_EXERCISE GOAL:_
Your task is to repeat each record verbatim, exactly as it was written.

▬▬▬▬▬▬▬▬▬▬

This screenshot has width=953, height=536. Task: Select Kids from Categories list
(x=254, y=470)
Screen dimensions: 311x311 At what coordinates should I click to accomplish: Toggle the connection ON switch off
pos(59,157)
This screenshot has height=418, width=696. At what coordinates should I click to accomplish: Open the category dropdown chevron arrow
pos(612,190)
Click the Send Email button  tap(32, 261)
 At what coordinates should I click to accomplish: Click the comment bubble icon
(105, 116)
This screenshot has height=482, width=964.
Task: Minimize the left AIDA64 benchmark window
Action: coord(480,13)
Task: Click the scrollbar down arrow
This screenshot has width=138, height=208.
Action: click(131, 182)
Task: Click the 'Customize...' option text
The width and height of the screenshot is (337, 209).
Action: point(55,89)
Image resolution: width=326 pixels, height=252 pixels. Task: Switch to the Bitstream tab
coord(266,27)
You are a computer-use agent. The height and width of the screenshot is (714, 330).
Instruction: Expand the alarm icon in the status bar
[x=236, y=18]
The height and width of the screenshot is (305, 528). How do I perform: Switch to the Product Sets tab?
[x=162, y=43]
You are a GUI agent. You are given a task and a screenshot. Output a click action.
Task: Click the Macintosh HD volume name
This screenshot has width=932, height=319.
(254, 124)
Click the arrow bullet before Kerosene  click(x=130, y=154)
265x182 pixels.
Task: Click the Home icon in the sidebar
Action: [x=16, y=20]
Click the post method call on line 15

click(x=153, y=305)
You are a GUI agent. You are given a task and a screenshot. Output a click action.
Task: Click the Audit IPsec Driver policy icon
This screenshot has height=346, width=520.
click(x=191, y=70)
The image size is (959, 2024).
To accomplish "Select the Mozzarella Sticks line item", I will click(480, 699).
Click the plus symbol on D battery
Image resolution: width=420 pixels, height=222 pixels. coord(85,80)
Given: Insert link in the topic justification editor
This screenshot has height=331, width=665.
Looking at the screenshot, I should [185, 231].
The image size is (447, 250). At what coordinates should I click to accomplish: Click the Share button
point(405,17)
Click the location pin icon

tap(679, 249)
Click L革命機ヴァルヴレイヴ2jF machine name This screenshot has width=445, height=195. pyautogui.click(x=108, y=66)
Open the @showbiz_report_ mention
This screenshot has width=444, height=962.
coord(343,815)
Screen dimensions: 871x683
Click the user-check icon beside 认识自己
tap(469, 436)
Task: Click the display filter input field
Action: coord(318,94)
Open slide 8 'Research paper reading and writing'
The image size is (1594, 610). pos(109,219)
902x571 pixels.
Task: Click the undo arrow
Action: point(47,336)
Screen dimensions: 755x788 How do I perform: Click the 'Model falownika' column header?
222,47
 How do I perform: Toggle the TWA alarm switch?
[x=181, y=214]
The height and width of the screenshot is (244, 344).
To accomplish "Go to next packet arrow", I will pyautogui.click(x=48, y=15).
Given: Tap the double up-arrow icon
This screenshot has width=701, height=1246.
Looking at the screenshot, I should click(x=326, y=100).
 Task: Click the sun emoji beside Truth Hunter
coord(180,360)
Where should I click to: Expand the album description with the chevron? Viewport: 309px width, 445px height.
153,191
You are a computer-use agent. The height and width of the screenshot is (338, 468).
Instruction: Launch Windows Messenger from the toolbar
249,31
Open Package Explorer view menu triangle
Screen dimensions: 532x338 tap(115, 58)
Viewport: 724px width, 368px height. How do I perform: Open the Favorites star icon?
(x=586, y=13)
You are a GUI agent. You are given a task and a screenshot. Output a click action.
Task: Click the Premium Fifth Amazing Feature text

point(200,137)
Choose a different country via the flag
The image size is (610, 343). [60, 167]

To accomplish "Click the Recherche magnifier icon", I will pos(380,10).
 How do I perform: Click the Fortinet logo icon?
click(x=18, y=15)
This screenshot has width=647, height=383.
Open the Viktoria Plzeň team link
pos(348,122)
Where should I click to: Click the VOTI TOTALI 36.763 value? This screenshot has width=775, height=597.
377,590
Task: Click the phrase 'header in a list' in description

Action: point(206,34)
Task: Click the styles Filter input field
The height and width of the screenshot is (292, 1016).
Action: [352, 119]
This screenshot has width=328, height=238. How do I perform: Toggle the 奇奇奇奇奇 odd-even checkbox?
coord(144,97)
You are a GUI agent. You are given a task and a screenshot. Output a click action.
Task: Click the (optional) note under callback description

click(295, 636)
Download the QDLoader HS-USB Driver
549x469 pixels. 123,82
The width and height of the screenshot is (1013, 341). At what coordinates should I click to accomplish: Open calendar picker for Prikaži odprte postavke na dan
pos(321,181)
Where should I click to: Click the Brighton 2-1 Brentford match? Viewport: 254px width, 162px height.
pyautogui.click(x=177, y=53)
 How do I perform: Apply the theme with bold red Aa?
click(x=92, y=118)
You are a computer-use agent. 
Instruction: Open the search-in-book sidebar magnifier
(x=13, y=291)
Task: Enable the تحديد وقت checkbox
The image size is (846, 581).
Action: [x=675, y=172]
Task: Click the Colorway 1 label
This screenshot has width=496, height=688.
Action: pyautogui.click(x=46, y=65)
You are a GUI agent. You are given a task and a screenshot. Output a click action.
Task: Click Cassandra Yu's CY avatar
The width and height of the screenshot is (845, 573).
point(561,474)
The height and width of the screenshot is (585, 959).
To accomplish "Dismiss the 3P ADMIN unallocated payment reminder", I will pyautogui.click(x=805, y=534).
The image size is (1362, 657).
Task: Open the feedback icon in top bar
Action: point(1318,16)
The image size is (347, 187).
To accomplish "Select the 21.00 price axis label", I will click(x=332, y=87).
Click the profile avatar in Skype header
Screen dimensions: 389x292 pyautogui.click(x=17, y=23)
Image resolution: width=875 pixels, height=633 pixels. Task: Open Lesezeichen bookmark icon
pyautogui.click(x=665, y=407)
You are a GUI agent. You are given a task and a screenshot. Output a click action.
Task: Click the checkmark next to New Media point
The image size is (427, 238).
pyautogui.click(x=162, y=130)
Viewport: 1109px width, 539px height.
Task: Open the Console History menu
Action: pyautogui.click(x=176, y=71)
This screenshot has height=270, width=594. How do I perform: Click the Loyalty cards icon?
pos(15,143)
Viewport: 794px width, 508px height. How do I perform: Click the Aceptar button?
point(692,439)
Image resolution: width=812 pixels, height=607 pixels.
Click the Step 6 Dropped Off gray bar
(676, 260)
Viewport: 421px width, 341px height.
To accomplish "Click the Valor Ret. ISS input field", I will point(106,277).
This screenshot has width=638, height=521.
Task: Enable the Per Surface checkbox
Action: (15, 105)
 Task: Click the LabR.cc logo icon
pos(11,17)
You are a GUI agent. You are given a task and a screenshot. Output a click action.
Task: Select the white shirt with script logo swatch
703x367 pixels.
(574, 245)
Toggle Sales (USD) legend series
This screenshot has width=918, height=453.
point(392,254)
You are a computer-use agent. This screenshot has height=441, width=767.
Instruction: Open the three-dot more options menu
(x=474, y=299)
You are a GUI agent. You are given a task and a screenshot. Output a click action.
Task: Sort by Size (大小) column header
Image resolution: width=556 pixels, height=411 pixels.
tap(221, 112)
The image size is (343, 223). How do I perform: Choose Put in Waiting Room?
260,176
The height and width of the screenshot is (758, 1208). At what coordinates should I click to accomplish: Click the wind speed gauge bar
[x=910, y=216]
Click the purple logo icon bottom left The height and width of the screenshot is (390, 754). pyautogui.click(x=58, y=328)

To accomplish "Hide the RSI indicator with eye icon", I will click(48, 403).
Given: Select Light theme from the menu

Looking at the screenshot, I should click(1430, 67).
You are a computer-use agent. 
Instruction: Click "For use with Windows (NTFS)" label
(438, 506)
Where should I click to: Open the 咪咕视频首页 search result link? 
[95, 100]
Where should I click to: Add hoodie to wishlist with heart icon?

▬▬▬▬▬▬▬▬▬▬

_SOLUTION TO THIS EXERCISE:_
This screenshot has width=953, height=536. Task: Select Kids from Categories list
(x=254, y=470)
Screen dimensions: 311x311 At what coordinates should I click to accomplish: Toggle the connection ON switch off
pos(59,157)
This screenshot has height=418, width=696. At what coordinates should I click to accomplish: Open the category dropdown chevron arrow
pos(612,190)
Click the Send Email button  tap(32, 261)
 At what coordinates should I click to accomplish: Click the comment bubble icon
(105, 116)
This screenshot has height=482, width=964.
Task: Minimize the left AIDA64 benchmark window
Action: coord(480,13)
Task: Click the scrollbar down arrow
This screenshot has width=138, height=208.
Action: click(131, 182)
Task: Click the 'Customize...' option text
The width and height of the screenshot is (337, 209).
Action: point(55,89)
Image resolution: width=326 pixels, height=252 pixels. Task: Switch to the Bitstream tab
coord(266,27)
You are a computer-use agent. The height and width of the screenshot is (714, 330).
Instruction: Expand the alarm icon in the status bar
[x=236, y=18]
The height and width of the screenshot is (305, 528). How do I perform: Switch to the Product Sets tab?
[x=162, y=43]
You are a GUI agent. You are given a task and a screenshot. Output a click action.
Task: Click the Macintosh HD volume name
This screenshot has width=932, height=319.
(254, 124)
Click the arrow bullet before Kerosene  click(x=130, y=154)
265x182 pixels.
Task: Click the Home icon in the sidebar
Action: [x=16, y=20]
Click the post method call on line 15

click(x=153, y=305)
You are a GUI agent. You are given a task and a screenshot. Output a click action.
Task: Click the Audit IPsec Driver policy icon
This screenshot has height=346, width=520.
click(x=191, y=70)
The image size is (959, 2024).
To accomplish "Select the Mozzarella Sticks line item", I will click(480, 699).
Click the plus symbol on D battery
Image resolution: width=420 pixels, height=222 pixels. coord(85,80)
Given: Insert link in the topic justification editor
This screenshot has height=331, width=665.
Looking at the screenshot, I should [185, 231].
The image size is (447, 250). At what coordinates should I click to accomplish: Click the Share button
point(405,17)
Click the location pin icon

tap(679, 249)
Click L革命機ヴァルヴレイヴ2jF machine name This screenshot has width=445, height=195. pyautogui.click(x=108, y=66)
Open the @showbiz_report_ mention
This screenshot has width=444, height=962.
coord(343,815)
Screen dimensions: 871x683
Click the user-check icon beside 认识自己
tap(469, 436)
Task: Click the display filter input field
Action: coord(318,94)
Open slide 8 'Research paper reading and writing'
The image size is (1594, 610). pos(109,219)
902x571 pixels.
Task: Click the undo arrow
Action: point(47,336)
Screen dimensions: 755x788 How do I perform: Click the 'Model falownika' column header?
222,47
 How do I perform: Toggle the TWA alarm switch?
[x=181, y=214]
The height and width of the screenshot is (244, 344).
To accomplish "Go to next packet arrow", I will pyautogui.click(x=48, y=15).
Given: Tap the double up-arrow icon
This screenshot has width=701, height=1246.
Looking at the screenshot, I should click(x=326, y=100).
 Task: Click the sun emoji beside Truth Hunter
coord(180,360)
Where should I click to: Expand the album description with the chevron? Viewport: 309px width, 445px height.
153,191
You are a computer-use agent. The height and width of the screenshot is (338, 468).
Instruction: Launch Windows Messenger from the toolbar
249,31
Open Package Explorer view menu triangle
Screen dimensions: 532x338 tap(115, 58)
Viewport: 724px width, 368px height. How do I perform: Open the Favorites star icon?
(x=586, y=13)
You are a GUI agent. You are given a task and a screenshot. Output a click action.
Task: Click the Premium Fifth Amazing Feature text

point(200,137)
Choose a different country via the flag
The image size is (610, 343). [60, 167]

To accomplish "Click the Recherche magnifier icon", I will pos(380,10).
 How do I perform: Click the Fortinet logo icon?
click(x=18, y=15)
This screenshot has width=647, height=383.
Open the Viktoria Plzeň team link
pos(348,122)
Where should I click to: Click the VOTI TOTALI 36.763 value? This screenshot has width=775, height=597.
377,590
Task: Click the phrase 'header in a list' in description

Action: point(206,34)
Task: Click the styles Filter input field
The height and width of the screenshot is (292, 1016).
Action: [352, 119]
This screenshot has width=328, height=238. How do I perform: Toggle the 奇奇奇奇奇 odd-even checkbox?
coord(144,97)
You are a GUI agent. You are given a task and a screenshot. Output a click action.
Task: Click the (optional) note under callback description

click(295, 636)
Download the QDLoader HS-USB Driver
549x469 pixels. 123,82
The width and height of the screenshot is (1013, 341). At what coordinates should I click to accomplish: Open calendar picker for Prikaži odprte postavke na dan
pos(321,181)
Where should I click to: Click the Brighton 2-1 Brentford match? Viewport: 254px width, 162px height.
pyautogui.click(x=177, y=53)
 How do I perform: Apply the theme with bold red Aa?
click(x=92, y=118)
You are a computer-use agent. 
Instruction: Open the search-in-book sidebar magnifier
(x=13, y=291)
Task: Enable the تحديد وقت checkbox
The image size is (846, 581).
Action: [x=675, y=172]
Task: Click the Colorway 1 label
This screenshot has width=496, height=688.
Action: pyautogui.click(x=46, y=65)
You are a GUI agent. You are given a task and a screenshot. Output a click action.
Task: Click Cassandra Yu's CY avatar
The width and height of the screenshot is (845, 573).
point(561,474)
The height and width of the screenshot is (585, 959).
To accomplish "Dismiss the 3P ADMIN unallocated payment reminder", I will pyautogui.click(x=805, y=534).
The image size is (1362, 657).
Task: Open the feedback icon in top bar
Action: point(1318,16)
The image size is (347, 187).
To accomplish "Select the 21.00 price axis label", I will click(x=332, y=87).
Click the profile avatar in Skype header
Screen dimensions: 389x292 pyautogui.click(x=17, y=23)
Image resolution: width=875 pixels, height=633 pixels. Task: Open Lesezeichen bookmark icon
pyautogui.click(x=665, y=407)
You are a GUI agent. You are given a task and a screenshot. Output a click action.
Task: Click the checkmark next to New Media point
The image size is (427, 238).
pyautogui.click(x=162, y=130)
Viewport: 1109px width, 539px height.
Task: Open the Console History menu
Action: pyautogui.click(x=176, y=71)
This screenshot has height=270, width=594. How do I perform: Click the Loyalty cards icon?
pos(15,143)
Viewport: 794px width, 508px height. How do I perform: Click the Aceptar button?
point(692,439)
Image resolution: width=812 pixels, height=607 pixels.
Click the Step 6 Dropped Off gray bar
(676, 260)
Viewport: 421px width, 341px height.
To accomplish "Click the Valor Ret. ISS input field", I will point(106,277).
This screenshot has width=638, height=521.
Task: Enable the Per Surface checkbox
Action: (15, 105)
 Task: Click the LabR.cc logo icon
pos(11,17)
You are a GUI agent. You are given a task and a screenshot. Output a click action.
Task: Select the white shirt with script logo swatch
703x367 pixels.
(574, 245)
Toggle Sales (USD) legend series
This screenshot has width=918, height=453.
point(392,254)
You are a computer-use agent. This screenshot has height=441, width=767.
Instruction: Open the three-dot more options menu
(x=474, y=299)
You are a GUI agent. You are given a task and a screenshot. Output a click action.
Task: Sort by Size (大小) column header
Image resolution: width=556 pixels, height=411 pixels.
tap(221, 112)
The image size is (343, 223). How do I perform: Choose Put in Waiting Room?
260,176
The height and width of the screenshot is (758, 1208). At what coordinates should I click to accomplish: Click the wind speed gauge bar
[x=910, y=216]
Click the purple logo icon bottom left The height and width of the screenshot is (390, 754). pyautogui.click(x=58, y=328)

To accomplish "Hide the RSI indicator with eye icon", I will click(48, 403).
Given: Select Light theme from the menu

Looking at the screenshot, I should click(1430, 67).
You are a computer-use agent. 
Instruction: Click "For use with Windows (NTFS)" label
(438, 506)
Where should I click to: Open the 咪咕视频首页 search result link? 
[95, 100]
Where should I click to: Add hoodie to wishlist with heart icon?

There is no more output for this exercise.